Sejurus kemudian Ibunya melanjutkan kalimat-kalimatnya. Dengan setengah terisak wanita tua itu berucap pelan kepada Ahmad demikian, "Mad, Mama ingin menyampaikan pesan wasiat Abahmu."
"Pesan wasiat apa, Ma?" tanya Ahmad penasaran. Sebab selama lima tahun terakhir Ibunya tidak pernah menyinggung tentang pesan wasiat dari Ayahnya.
"Ahmad, Mama memang baru diizinkan Abahmu menyampaikan pesat wasiat ini di tahun kelima sejak Abahmu berpulang. Dan tepat di hari ini ikam sudah berusia 21 tahun. Usia yang sudah matang."
Dan keduanya pun kemudian saling berpandangan selama beberapa saat. Ahmad dan Ibunya sama-sama terdiam sekian detik lamanya. Keduanya hanya bertatapan saja, tanpa ada sepatah kata pun yang terucap.

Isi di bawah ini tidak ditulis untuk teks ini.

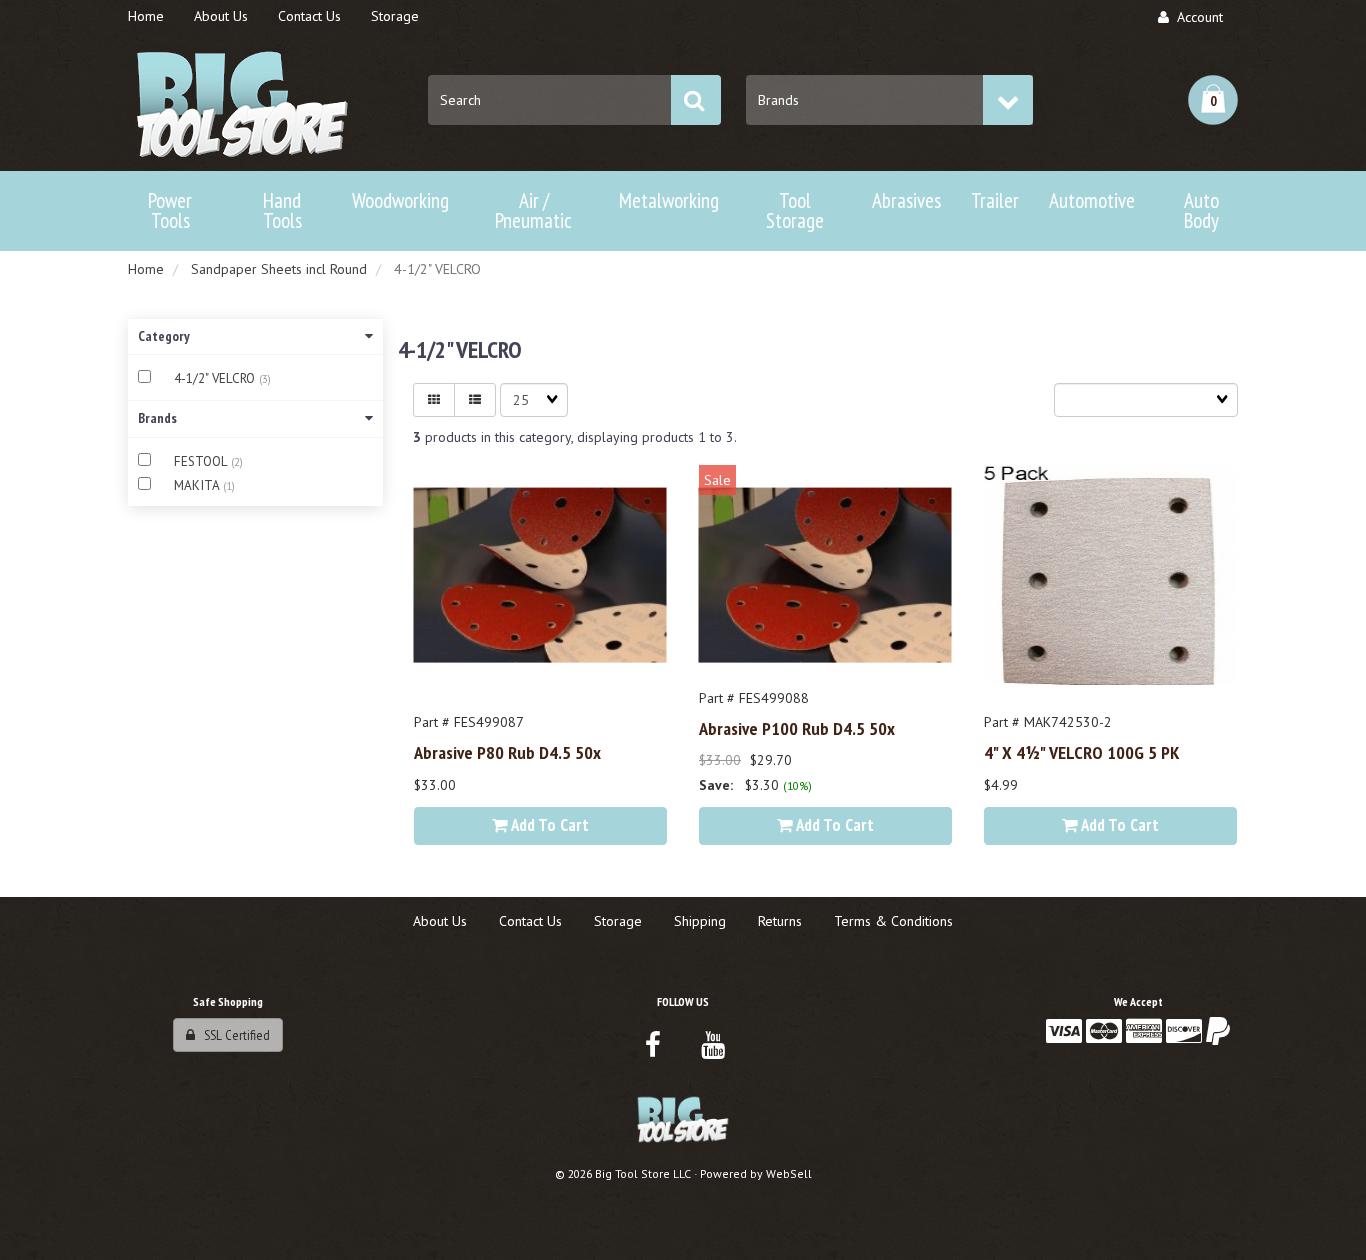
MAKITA (198, 485)
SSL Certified (232, 1035)
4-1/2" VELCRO (216, 378)
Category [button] (164, 336)
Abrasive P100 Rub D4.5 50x (797, 728)
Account (1196, 17)
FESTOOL (202, 461)
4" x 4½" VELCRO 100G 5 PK (1082, 752)
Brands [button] (157, 418)
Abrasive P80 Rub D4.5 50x (507, 752)
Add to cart (548, 825)
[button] (1213, 100)
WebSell (789, 1173)
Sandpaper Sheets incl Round (279, 269)
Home (146, 269)
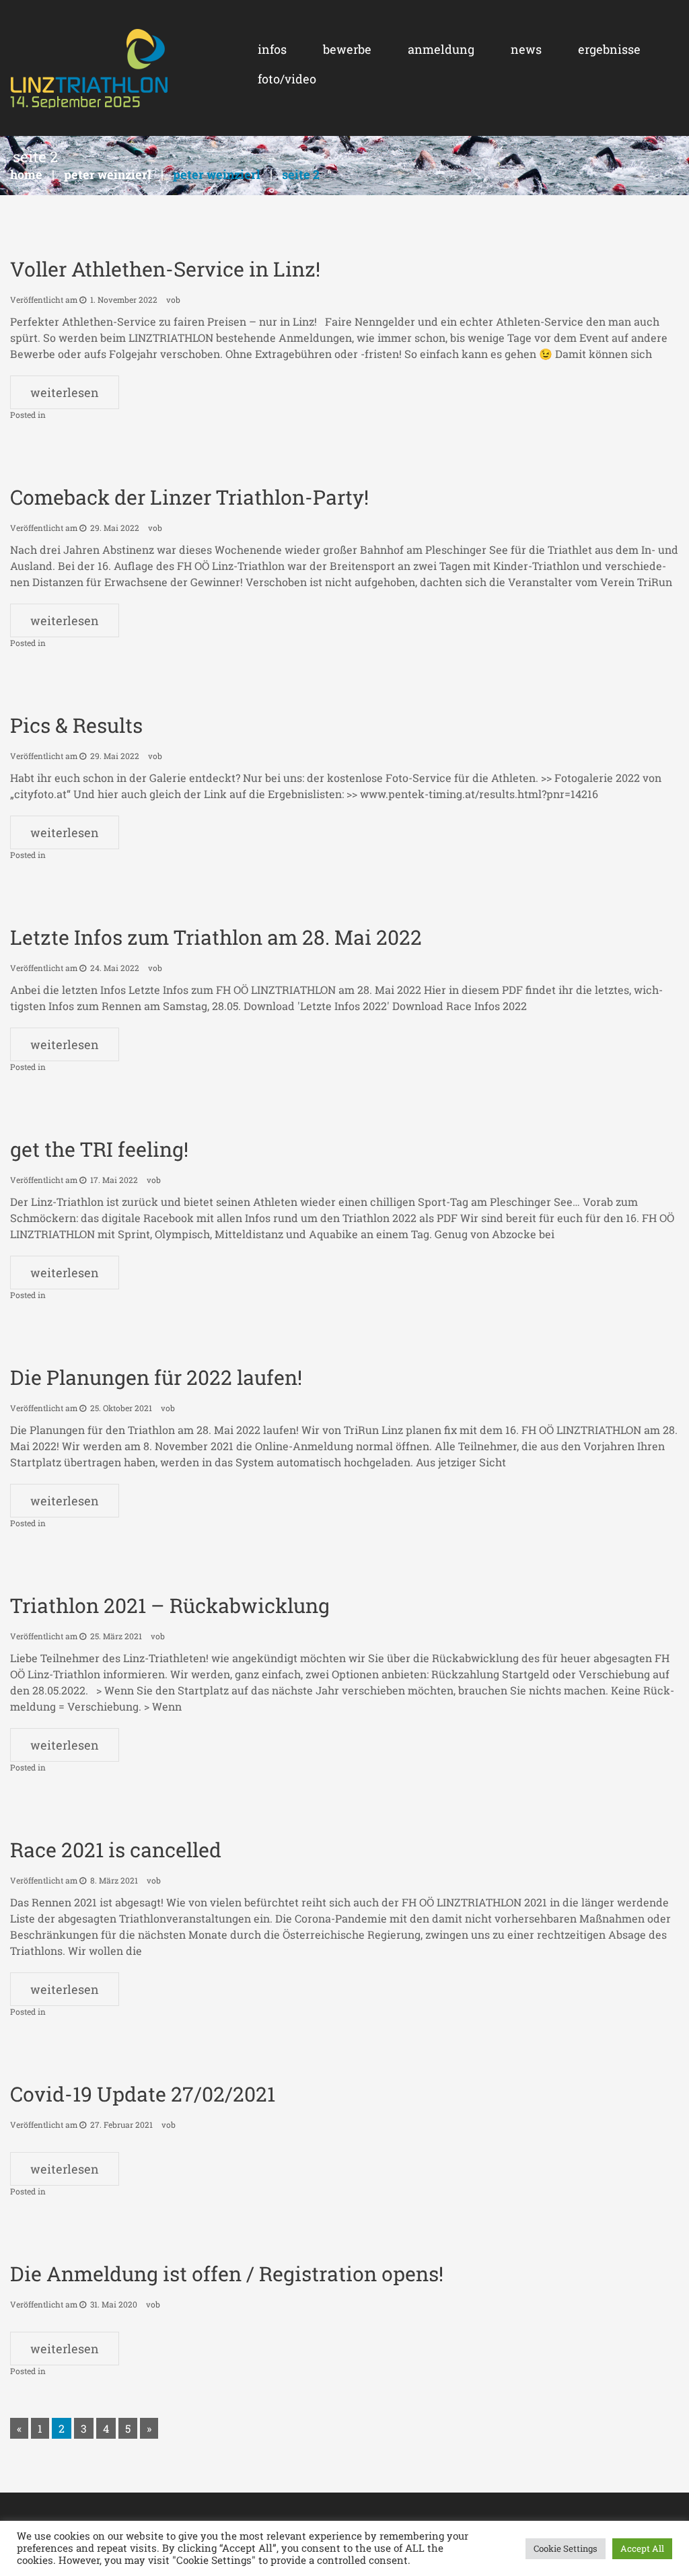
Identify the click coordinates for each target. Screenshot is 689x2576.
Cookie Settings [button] (565, 2548)
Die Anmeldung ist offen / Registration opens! (226, 2273)
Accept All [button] (642, 2548)
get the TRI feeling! (99, 1149)
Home (26, 174)
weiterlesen (64, 392)
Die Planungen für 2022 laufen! (156, 1377)
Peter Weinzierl (107, 174)
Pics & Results (76, 725)
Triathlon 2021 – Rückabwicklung (170, 1605)
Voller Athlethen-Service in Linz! (165, 269)
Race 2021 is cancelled (115, 1849)
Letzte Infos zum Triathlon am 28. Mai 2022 (216, 937)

Hingga pada suatu ketika, Ibu Ahmad kembali membuka pembicaraan, "Ahmad, sebuah wasiat yang perlu ikam tahu adalah warisan jukung tambangan peninggalan Abahmu."
Ahmad masih terdiam tak mengerti. "Warisan jukung tambangan dari Abah?"
"Benar Mad, Abahmu mewariskan sebuah jukung tambangan untukmu. Manfaatkan dan rawatlah dengan baik jukung itu." sahut Ibunya.
Ahmad masih mencoba menerka keberadaan jukung tambangan warisan Ayahnya. Sebab hingga detik ini Ahmad merasa tak pernah melihatnya.
Mendadak Ibunya tertegun. "Mama bisa memahami kebingunganmu saat ini. Pasti kamu saat ini mempertanyakan keberadaan jukung warisan almarhum Abahmu."
Ahmad hanya mengangguk tanda setuju.
"Ahmad, sebenarnya kamu sudah pernah melihat jukung itu. Bahkan setiap tahunnya kita selalu menaikinya untuk pergi berziarah ke makam Datu kita di Lok Baintan." ucap Ibunya memberi penjelasan.
Ahmad masih bingung dan belum berhasil memahami penjelasan Ibunya. Hingga di suatu ketika Ahmad mendadak teringat sesuatu, "Ulun baru ingat, Ma. Jadi yang Mama maksud dengan jukung warisan Abah adalah jukung tambangan yang selama ini dipergunakan Paman Iyan untuk mengangkut penumpang dari Banjarmasin ke Pasar Terapung Lok Baintan. Benar begitu, Ma?"
Mamanya hanya mengangguk mengiyakan. Belum sempat Mamanya menjelaskan lebih lanjut, lagi-lagi Ahmad menimpali dengan sebuah pertanyaan.
"Bagaimana nasib Paman Iyan bila jukung yang sehari-harinya dimanfaatkan untuk mencari sesuap nasi bagi keluarganya kemudian harus diserahkan kepada ulun?"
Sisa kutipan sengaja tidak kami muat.